Gubernur Lampung, Rahmat Mirzani Djausal, mengajak Badan Legislasi (Baleg) DPR RI untuk menghentikan impor tepung tapioka dalam upaya memperjuangkan nasib petani singkong. Kebijakan ini diharapkan dapat meningkatkan kesejahteraan petani yang merupakan tulang punggung ekonomi di daerah tersebut.
Sejak lama, sektor pertanian, khususnya singkong, menjadi komoditas penting di Provinsi Lampung. Namun, kenyataannya, banyak petani yang harus berjuang keras untuk mendapatkan harga layak atas hasil pertanian mereka. Di tengah tantangan ini, pertanyaan yang muncul adalah: bagaimana seharusnya pemerintah perlakukan sektor pertanian agar petani dapat berdaya saing?
Perjuangan Petani Singkong di Era Modern
Pertanian singkong di Lampung tidak hanya sekadar soal produksi, tetapi juga mengenai keberlangsungan hidup petani. Sebagian besar penduduk di Lampung mengandalkan sektor pertanian sebagai sumber pendapatan. Dengan jumlah petani singkong yang mencapai sekitar 800 ribu keluarga, kontribusi sektor ini terhadap PDRB Lampung sangat signifikan, mencapai Rp50 triliun.
Namun, ada fakta mengecewakan bahwa produktivitas singkong di daerah ini stagnan. Meskipun luas tanam mengalami peningkatan, produksi hanya berkisar antara 25—30 ton per hektar. Salah satu penyebab utamanya adalah kelangkaan akses terhadap pupuk, serta ketimpangan dalam tata niaga yang merugikan petani kecil. Bahkan, harga singkong lokal seringkali tidak mampu bersaing dengan harga tepung impor yang lebih murah.
Strategi Mendukung Petani Melalui Kebijakan yang Adil
Gubernur Mirza menyatakan bahwa Pemprov Lampung telah menetapkan Harga Eceran Tertinggi (HET) dalam upaya menjamin pendapatan petani. Meski begitu, hal ini masih dinilai kurang efektif. Dengan HET yang ditetapkan sebesar Rp900 per kilogram, banyak petani yang kesulitan mendapatkan penghasilan yang layak. Itu sebabnya, upaya penghentian impor tepung tapioka menjadi strategis agar industri lokal bisa bernafas dan meningkatkan daya beli petani.
Studi menunjukkan bahwa dengan mengurangi ketergantungan pada produk impor, ekonomi lokal dapat berkembang lebih baik.
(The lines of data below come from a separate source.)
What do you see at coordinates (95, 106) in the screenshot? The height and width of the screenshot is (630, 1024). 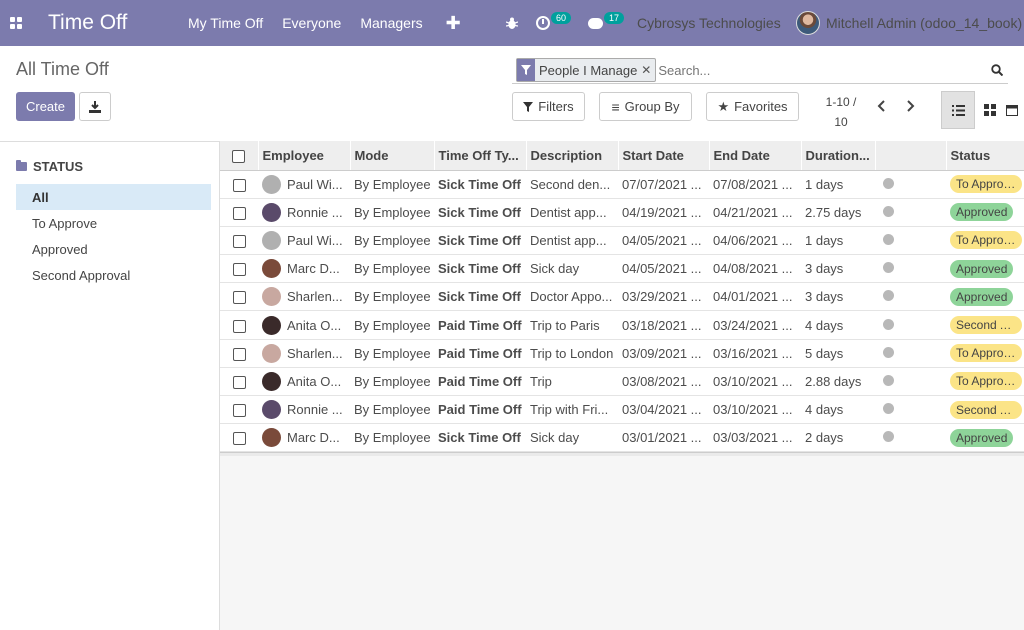 I see `download-button` at bounding box center [95, 106].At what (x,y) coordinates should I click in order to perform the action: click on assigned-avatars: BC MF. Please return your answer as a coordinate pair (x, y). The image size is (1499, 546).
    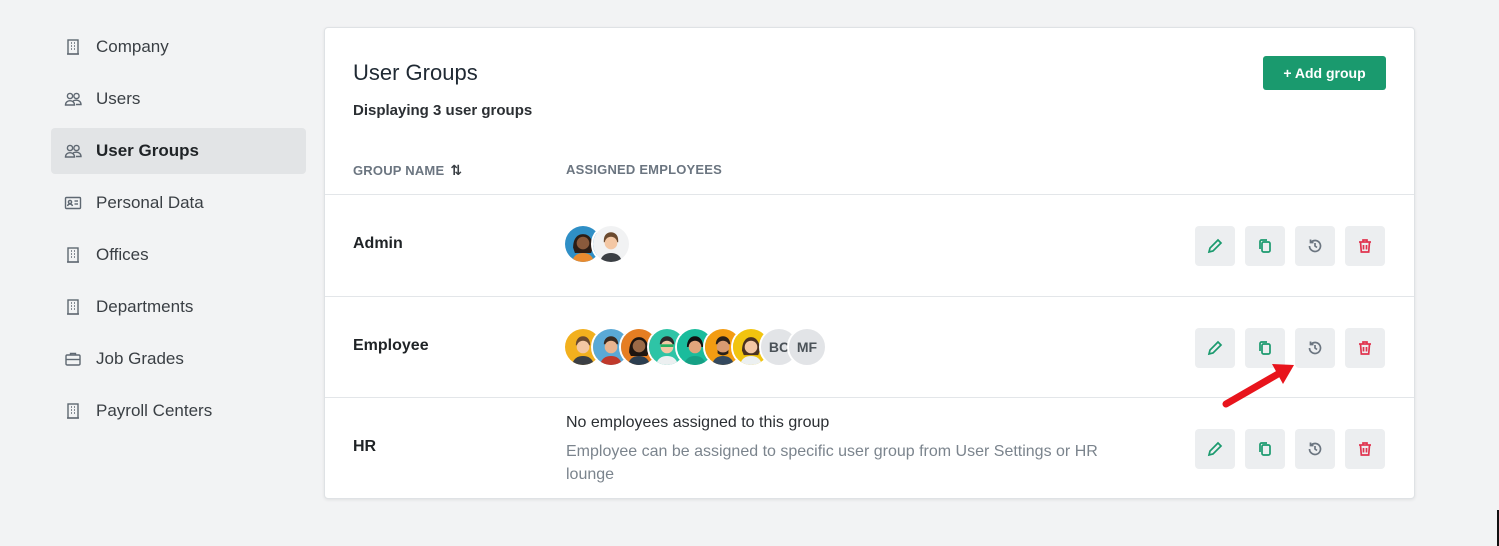
    Looking at the image, I should click on (695, 347).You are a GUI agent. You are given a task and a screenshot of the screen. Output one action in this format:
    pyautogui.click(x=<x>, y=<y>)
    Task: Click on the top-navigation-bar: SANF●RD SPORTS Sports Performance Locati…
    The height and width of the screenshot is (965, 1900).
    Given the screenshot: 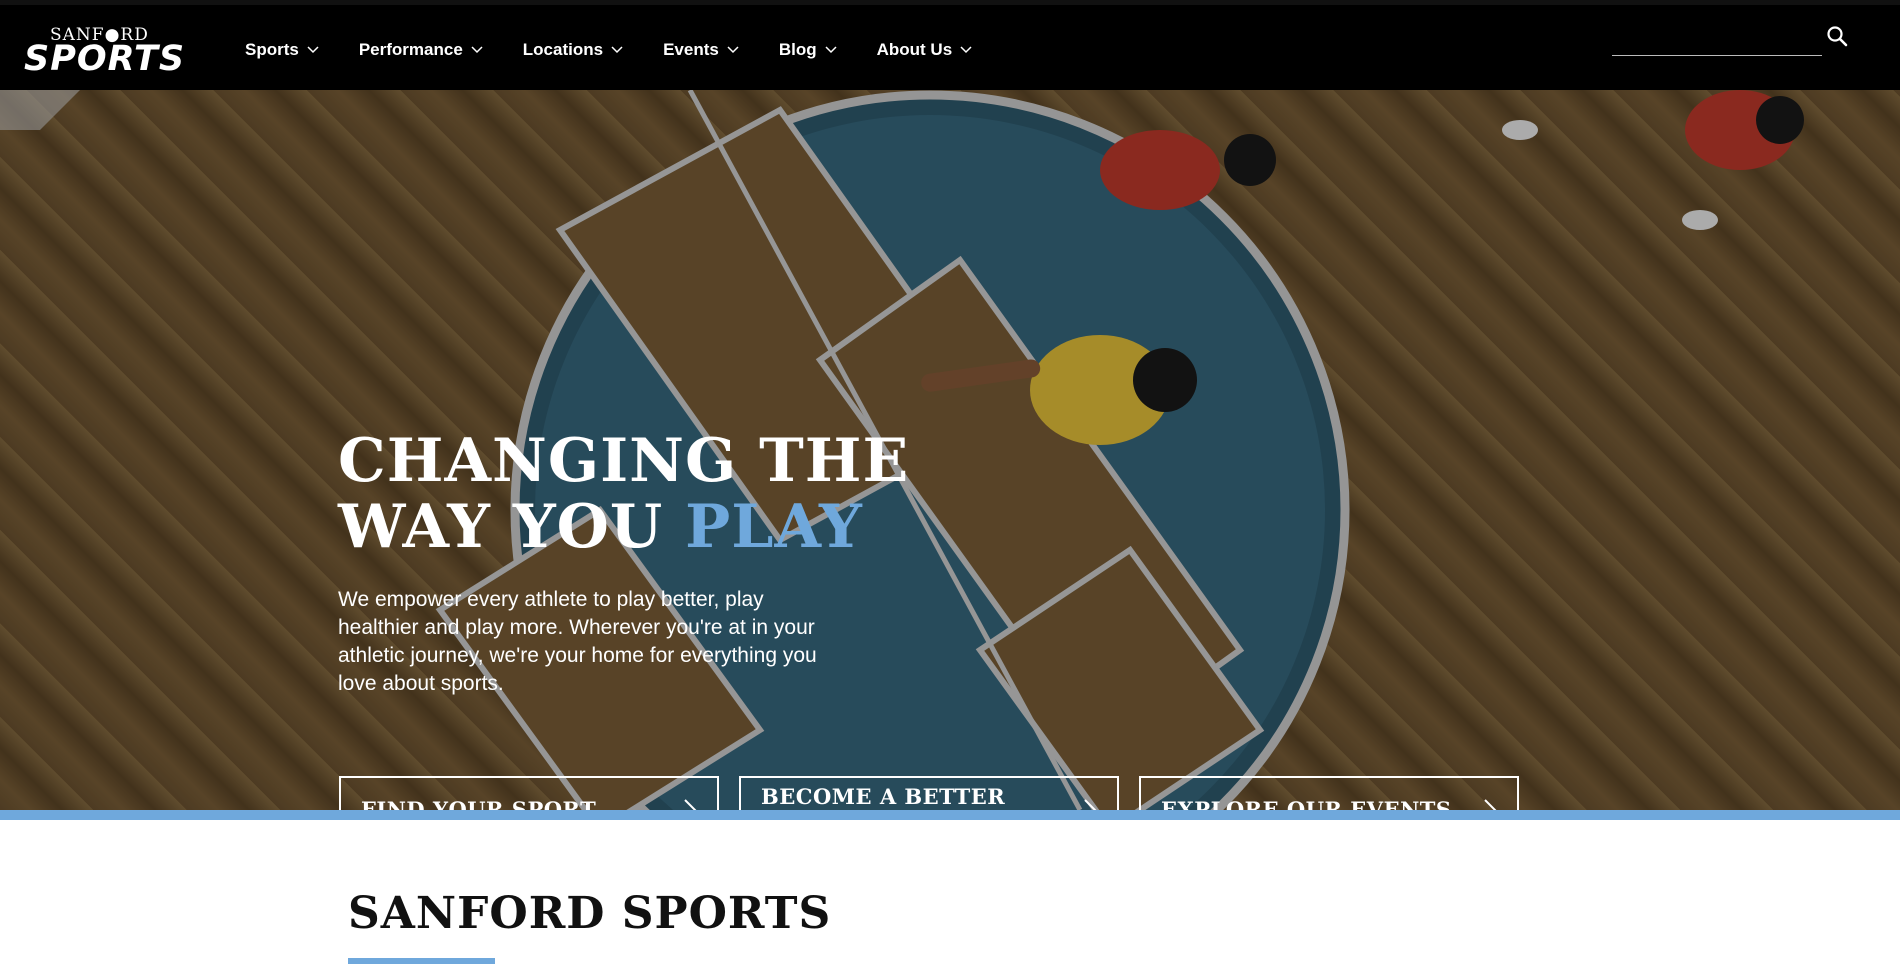 What is the action you would take?
    pyautogui.click(x=950, y=45)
Dalam kasus tepung tapioka, angka produksi memang menunjukkan potensi yang besar. Namun, angka riil produksi yang didapat petani belum sepenuhnya menggambarkan kondisi pasar yang ada. Hal ini berakibat pada stagnasi pasar yang menghambat pelaku industri lokal, menciptakan ketidakpastian untuk petani dalam menjual hasil panen mereka.
Pada akhirnya, keberlanjutan sektor pertanian sangat tergantung pada keseriusan semua pihak, baik pemerintah, pelaku industri, maupun petani itu sendiri. Melalui kolaborasi dan kebijakan yang mendukung, diharapkan masa depan petani singkong di Lampung bisa lebih cerah dan berkelanjutan.
Melihat gambaran ini, mari kita dukung upaya yang diambil Gubernur Lampung dalam memperjuangkan nasib petani. Kesadaran dari masyarakat luas dan langkah konkret dari pemerintah akan sangat berarti bagi masa depan pertanian di Indonesia, terutama dalam menghadapi era persaingan global yang semakin ketat.